Why it matters: These GOP hardliners have considerable leverage over House Speaker Kevin McCarthy (R-Calif.) – including the power to remove him if he bypasses them on a debt ceiling deal.
Driving the news: "I say to the Republicans out there – congressmen, senators – if they don’t give you massive cuts, you’re going to have to do a default," Trump said at a CNN town hall on Wednesday,
- "It’s better than what we’re doing right now because we’re spending money like drunken sailors," Trump said of defaulting.
What they're saying: Rep. Bob Good (R-Va.) told Axios "there won't be any default, that's ridiculous," adding, "That is a scare tactic from people who just don't understand quite frankly, or they're intentionally trying to deceive."
- "We shouldn't default now or later," said Rep. Warren Davidson (R-Ohio), expressing openness to a compromise.
- "[Default] would be bad on the economy, it would be bad on the American people and it would be bad on national security," said Rep. Barry Loudermilk (R-Ga.), a former Freedom Caucus member.
Between the lines: Rep.
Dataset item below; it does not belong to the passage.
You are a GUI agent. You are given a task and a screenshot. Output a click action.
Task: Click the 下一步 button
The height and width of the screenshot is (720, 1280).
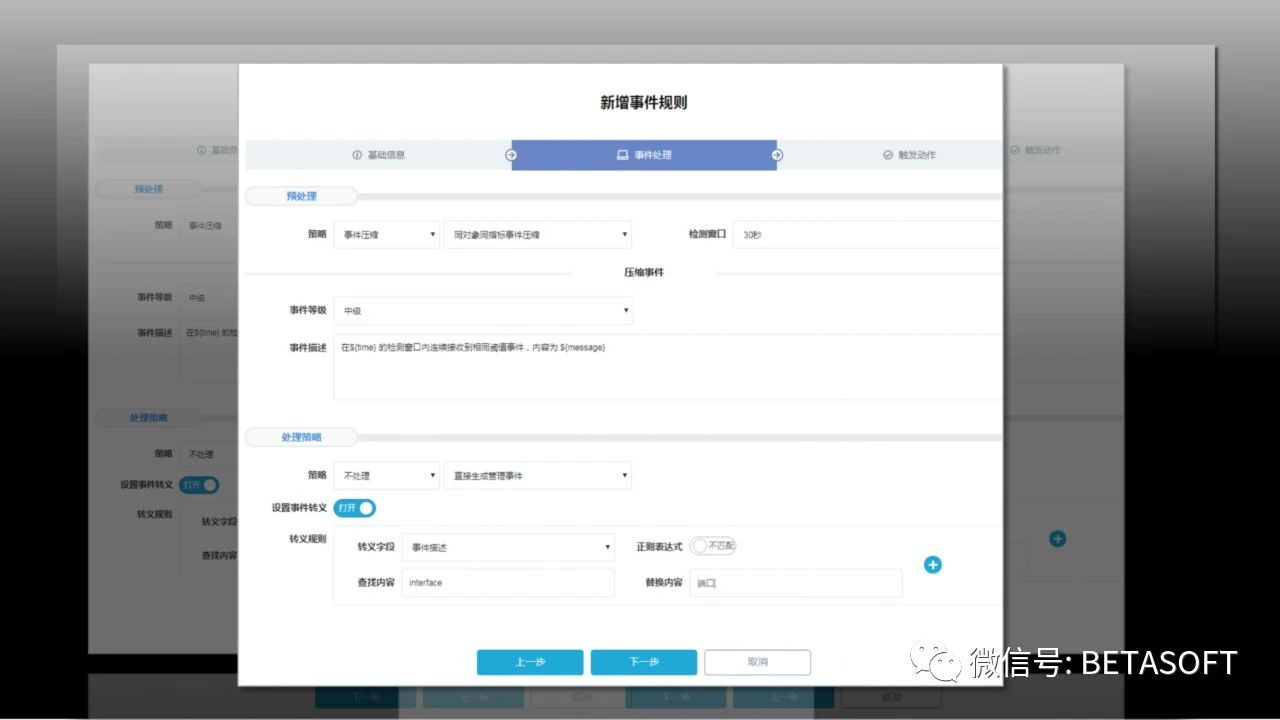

Clay Higgins (R-La.) suggested Trump's comments aren't having a major impact on how Republican lawmakers approach the debt ceiling, noting that the ex-president is "on the periphery of these things."
- "I'm a big supporter and I consider him a friend," he said, but "when the president is in an element where he can speak openly and candidly ... He's going to say whatever he wants to."
- "We're not going to default on anything," Higgins added.
The other side: Rep. Byron Donalds (R-Fla.) leapt to Trump's defense, telling Axios that "if we enter a default situation, it might actually help us clarify some of our spending problems because a future default, if we don't get our spending in order, is going to be much worse."
- Rep. Ralph Norman (R-N.C.) said "everything is on the table" as leverage, adding, "Either they agree to cuts, which are modest, or they take responsibility for whatever happens."
- "I agree with [Trump]," Rep. Kevin Hern (R-Okla.), the chair of the conservative Republican Study Committee, told Axios.
Yes, but: House GOP leadership, which is spearheading negotiations with the White House, appears more willing to meet in the middle.
- White House and congressional leadership staff met at the Capitol for several hours on Thursday to negotiate the debt ceiling.
The bottom line: Despite vows from some Freedom Caucus members to vote against anything less than the GOP's debt ceiling bill, Higgins told Axios, "Most of us concur that we will never allow perfect to be the enemy of excellent."